If behavior in traffic reflects overall conduct in American society, things are rapidly getting out of hand. Most motorists seem to think nothing of running a yellow light and an increasing number tailgate cars that are rushing through red ones. The bloody consequences are described every day in newspapers and on television news.
Howard County's police department is now trying to put a stop to this anarchy. In an innovative program that has few counterparts in the nation, Howard officers are now stationed at some intersections.
Their mission is to spot drivers running red signals so that they can be apprehended and ticketed.
"The whole concept is to try and reduce the number of collisions we have in the county," says Sgt. Glenn A. Hansen, who supervises traffic enforcement.
"There's no profile of the red light runner," says the sergeant. "We've had people of all ages. It's not just young people. Some are upstanding people who are impatient and don't realize the risk they're putting people into."
We applaud this enforcement effort and urge other police departments, particularly in the metropolitan area, to copy it. Let's make this into a summer of re-teaching safe, basic driving conduct.
Too many motorists have clearly forgotten the most fundamental rules of the road. In too many instances, motorists seem to believe that mandatory traffic rules are merely guidelines for personal preference.

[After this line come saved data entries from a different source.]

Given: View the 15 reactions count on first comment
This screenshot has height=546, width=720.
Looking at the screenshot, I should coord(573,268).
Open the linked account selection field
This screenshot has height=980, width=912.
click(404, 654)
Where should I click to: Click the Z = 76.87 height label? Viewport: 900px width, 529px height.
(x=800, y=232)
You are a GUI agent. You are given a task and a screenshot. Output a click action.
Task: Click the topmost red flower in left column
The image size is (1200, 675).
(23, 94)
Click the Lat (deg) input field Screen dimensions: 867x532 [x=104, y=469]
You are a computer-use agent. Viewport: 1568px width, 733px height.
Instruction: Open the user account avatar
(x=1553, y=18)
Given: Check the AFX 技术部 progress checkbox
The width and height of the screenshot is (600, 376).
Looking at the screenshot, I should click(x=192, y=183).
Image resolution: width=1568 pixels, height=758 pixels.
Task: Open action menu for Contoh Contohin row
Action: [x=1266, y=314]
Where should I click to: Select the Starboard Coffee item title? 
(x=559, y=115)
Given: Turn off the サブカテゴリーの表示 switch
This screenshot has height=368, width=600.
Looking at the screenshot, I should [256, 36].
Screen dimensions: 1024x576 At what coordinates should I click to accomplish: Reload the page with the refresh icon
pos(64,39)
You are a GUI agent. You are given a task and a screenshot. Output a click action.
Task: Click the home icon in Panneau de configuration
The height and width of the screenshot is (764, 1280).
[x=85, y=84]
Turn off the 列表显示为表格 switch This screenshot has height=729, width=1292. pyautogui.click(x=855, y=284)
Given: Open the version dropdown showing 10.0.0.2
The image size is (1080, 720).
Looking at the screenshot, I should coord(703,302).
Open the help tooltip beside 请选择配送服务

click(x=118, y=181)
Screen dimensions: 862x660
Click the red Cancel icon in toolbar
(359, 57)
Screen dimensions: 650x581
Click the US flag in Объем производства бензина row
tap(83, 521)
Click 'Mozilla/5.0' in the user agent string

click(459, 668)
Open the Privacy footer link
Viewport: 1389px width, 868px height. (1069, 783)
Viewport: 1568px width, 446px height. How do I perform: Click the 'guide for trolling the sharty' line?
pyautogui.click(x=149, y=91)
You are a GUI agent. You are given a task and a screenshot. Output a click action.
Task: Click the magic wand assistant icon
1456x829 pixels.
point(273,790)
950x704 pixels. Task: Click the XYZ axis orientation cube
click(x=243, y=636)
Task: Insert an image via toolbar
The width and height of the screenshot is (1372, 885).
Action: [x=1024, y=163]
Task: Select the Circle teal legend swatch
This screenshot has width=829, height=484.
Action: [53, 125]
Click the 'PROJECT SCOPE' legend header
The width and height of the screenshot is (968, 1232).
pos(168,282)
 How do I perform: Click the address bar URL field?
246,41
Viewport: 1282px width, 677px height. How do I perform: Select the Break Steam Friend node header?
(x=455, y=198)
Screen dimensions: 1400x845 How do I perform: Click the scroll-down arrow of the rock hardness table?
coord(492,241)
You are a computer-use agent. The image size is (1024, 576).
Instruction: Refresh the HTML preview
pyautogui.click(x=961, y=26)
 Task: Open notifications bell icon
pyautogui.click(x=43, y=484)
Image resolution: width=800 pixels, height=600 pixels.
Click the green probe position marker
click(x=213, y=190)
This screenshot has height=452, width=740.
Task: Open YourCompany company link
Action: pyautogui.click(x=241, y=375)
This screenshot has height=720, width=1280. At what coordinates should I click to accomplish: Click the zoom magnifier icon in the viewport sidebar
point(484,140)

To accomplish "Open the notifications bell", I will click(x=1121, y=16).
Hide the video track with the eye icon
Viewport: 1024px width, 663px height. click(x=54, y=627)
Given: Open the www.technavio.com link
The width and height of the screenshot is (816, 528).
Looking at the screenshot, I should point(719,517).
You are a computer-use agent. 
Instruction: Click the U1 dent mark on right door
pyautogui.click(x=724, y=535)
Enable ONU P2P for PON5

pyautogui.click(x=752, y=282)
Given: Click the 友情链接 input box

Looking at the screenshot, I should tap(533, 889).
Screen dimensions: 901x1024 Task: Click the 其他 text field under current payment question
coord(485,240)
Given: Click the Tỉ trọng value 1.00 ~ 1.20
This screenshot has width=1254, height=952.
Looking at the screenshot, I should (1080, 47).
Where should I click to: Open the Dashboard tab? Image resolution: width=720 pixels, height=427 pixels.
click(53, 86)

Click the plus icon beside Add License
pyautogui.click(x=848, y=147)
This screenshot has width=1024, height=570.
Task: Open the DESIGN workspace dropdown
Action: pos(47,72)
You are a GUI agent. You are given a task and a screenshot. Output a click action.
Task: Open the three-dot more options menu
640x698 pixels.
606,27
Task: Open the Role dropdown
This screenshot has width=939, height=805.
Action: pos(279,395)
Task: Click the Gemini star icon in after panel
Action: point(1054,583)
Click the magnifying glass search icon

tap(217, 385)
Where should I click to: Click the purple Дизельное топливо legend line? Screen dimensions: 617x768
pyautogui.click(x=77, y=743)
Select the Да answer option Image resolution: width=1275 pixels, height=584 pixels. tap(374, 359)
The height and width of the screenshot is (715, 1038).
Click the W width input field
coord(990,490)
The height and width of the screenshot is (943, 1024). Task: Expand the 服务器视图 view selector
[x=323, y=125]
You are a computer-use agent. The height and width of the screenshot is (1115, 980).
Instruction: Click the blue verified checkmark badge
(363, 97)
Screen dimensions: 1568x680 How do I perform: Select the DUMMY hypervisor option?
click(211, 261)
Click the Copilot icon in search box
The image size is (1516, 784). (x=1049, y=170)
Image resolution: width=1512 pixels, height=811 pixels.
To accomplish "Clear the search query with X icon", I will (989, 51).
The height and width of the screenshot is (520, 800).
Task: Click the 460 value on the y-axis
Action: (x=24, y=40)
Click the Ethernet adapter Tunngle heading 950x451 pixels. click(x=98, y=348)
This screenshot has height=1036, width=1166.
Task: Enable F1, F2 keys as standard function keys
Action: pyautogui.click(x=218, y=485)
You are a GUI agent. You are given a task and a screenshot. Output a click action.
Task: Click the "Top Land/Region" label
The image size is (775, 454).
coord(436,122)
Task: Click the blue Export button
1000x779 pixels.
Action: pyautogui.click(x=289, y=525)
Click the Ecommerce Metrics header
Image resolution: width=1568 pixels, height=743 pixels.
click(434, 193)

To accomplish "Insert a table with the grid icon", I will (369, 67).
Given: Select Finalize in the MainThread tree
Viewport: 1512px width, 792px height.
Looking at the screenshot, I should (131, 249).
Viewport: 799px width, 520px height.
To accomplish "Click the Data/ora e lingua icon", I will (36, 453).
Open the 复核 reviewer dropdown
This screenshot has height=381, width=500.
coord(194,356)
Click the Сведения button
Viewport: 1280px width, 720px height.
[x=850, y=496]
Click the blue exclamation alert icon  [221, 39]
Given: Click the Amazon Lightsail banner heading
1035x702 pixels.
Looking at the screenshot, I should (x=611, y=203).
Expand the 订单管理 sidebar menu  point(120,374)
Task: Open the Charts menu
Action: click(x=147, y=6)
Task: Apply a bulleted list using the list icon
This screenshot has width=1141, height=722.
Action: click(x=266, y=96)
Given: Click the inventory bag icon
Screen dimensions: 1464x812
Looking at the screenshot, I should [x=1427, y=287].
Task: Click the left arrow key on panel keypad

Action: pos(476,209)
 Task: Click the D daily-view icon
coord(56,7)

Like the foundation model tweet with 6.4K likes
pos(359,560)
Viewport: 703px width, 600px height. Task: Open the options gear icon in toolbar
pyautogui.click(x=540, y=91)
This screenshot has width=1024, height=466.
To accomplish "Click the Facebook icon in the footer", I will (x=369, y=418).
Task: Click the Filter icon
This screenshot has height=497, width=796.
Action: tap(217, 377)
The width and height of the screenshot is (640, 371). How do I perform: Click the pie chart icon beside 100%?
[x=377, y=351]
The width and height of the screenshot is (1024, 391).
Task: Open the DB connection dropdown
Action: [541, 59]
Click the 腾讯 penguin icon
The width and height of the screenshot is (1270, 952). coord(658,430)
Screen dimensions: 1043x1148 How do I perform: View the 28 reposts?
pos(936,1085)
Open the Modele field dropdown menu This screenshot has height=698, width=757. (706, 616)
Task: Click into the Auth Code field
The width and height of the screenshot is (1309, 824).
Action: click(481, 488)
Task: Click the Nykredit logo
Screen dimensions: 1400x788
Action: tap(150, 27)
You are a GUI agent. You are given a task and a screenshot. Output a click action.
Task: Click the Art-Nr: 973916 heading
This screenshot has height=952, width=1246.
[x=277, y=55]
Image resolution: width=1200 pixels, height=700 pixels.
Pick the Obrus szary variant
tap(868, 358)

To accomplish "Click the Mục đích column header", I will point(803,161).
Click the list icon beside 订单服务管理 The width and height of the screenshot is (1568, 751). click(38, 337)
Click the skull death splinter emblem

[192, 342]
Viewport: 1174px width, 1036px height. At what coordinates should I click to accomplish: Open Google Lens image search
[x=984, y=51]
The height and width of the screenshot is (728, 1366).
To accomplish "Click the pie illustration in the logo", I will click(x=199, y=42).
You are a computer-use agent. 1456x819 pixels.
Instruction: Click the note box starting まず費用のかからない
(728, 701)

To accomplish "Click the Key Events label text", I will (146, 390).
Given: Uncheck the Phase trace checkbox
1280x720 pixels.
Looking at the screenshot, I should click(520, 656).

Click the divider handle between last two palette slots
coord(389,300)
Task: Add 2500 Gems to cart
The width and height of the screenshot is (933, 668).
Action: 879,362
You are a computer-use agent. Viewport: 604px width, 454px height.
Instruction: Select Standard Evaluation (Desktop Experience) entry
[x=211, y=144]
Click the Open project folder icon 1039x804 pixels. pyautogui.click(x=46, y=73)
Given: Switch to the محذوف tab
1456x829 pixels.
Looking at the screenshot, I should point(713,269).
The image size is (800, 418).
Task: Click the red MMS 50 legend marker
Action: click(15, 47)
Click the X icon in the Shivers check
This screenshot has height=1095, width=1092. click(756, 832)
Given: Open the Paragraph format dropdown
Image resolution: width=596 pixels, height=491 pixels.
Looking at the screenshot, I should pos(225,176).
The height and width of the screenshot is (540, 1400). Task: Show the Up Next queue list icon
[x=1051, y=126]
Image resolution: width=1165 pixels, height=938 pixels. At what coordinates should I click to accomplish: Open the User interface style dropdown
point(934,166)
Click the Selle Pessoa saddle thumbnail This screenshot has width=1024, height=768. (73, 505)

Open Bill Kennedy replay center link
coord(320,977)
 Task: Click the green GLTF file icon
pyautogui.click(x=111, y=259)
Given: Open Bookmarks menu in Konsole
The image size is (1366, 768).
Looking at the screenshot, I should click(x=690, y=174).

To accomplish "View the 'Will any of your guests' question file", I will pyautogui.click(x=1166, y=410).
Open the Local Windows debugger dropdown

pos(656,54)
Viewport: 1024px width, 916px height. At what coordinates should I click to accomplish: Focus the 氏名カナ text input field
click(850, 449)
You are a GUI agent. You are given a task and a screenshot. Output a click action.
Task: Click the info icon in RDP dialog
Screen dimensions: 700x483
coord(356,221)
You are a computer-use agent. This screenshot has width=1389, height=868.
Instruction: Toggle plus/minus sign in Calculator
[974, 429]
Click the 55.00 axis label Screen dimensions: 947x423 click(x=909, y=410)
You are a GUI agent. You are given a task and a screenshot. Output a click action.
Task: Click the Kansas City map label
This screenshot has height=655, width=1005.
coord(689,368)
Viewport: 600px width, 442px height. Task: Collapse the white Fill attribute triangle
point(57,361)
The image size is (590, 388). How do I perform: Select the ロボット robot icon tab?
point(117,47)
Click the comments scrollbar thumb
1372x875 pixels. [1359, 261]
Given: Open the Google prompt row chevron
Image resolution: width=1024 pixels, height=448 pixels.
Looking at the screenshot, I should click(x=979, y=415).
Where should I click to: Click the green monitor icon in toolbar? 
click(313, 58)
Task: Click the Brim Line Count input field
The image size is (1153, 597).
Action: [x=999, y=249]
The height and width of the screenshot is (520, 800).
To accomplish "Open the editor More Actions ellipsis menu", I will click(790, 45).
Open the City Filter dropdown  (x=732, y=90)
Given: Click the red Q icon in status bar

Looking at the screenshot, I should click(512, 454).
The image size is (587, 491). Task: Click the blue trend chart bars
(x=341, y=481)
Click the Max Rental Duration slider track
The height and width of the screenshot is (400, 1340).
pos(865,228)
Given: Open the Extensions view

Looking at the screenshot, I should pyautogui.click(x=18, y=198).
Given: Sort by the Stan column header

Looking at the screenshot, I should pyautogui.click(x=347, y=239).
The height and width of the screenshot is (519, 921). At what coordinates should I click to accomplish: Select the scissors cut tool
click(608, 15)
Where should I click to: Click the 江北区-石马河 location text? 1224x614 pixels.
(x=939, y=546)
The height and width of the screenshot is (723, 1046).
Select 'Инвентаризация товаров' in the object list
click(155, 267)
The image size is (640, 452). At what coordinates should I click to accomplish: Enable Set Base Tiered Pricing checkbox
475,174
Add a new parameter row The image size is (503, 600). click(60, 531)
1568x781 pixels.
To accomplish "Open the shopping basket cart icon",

Some of the confusion may have been caused by the relaxation of such rules as a ban on right turns on red. As a left turn on red soon becomes permissible in certain conditions, it is time for stepped-up traffic enforcement to make sure roads remain safe. The current fad of running red lights must be curbed.
Researchers say statistics show that failing to grant rights of way is second only to speeding as a cause of motor accidents. Monitoring problem intersections for red light runners may give the added dividend of reminding motorists to stay within prescribed speed limits.
We urge the other metropolitan police departments to follow Howard's example and begin putting added heat on red light runners. Such road terrorists ought to be hit hard so that the word spreads.
It's amazing how a little bit of fear usually improves driving habits.